"Governor Romney's focus right now is on helping other Republicans run for office, and that is how he will be spending his time," Romney Spokesman Eric Ferhnstrom told CBS News.
Sen. Kennedy's death opens up a Senate seat in Massachusetts for the first time in 25 years. Under current state law, Kennedy's successor would be chosen through a special election to take place in 145 to 160 days, though Mass. Gov. Deval Patrick said he supports changing the law to allow for an interim replacement until the election is held.
There are a number of potential candidates who could run for the Senate seat, and some speculated Romney may be interested.

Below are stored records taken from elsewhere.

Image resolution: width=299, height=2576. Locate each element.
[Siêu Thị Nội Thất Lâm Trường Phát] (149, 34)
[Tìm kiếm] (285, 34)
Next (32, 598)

Romney challenged Kennedy for his seat in 1994 but lost by 17 points. The former governor and former 2008 Republican presidential candidate reminisced about that campaign in an essay he published in the National Journal. He described Kennedy's ability to charm crowds and remain politically popular.
"I could hear him bellowing and people cheering and I thought, 'He's still got it,'" Romney wrote.
He also praised the senator for both his professional dedication and personal affability.
"We come from different places politically, we weren't buddies, we didn't go to football games together, but Senator Kennedy was a very easy person to be friendly with, easy to strike up a conversation with," Romney wrote. "Whenever I needed help, Ted Kennedy was the go-to guy."
While Romney may not be a candidate for the Senate seat, it is widely believed he may be preparing for a 2012 presidential run. Romney has spent the past months cultivating strong positions on major national issues like health care and labor law reform.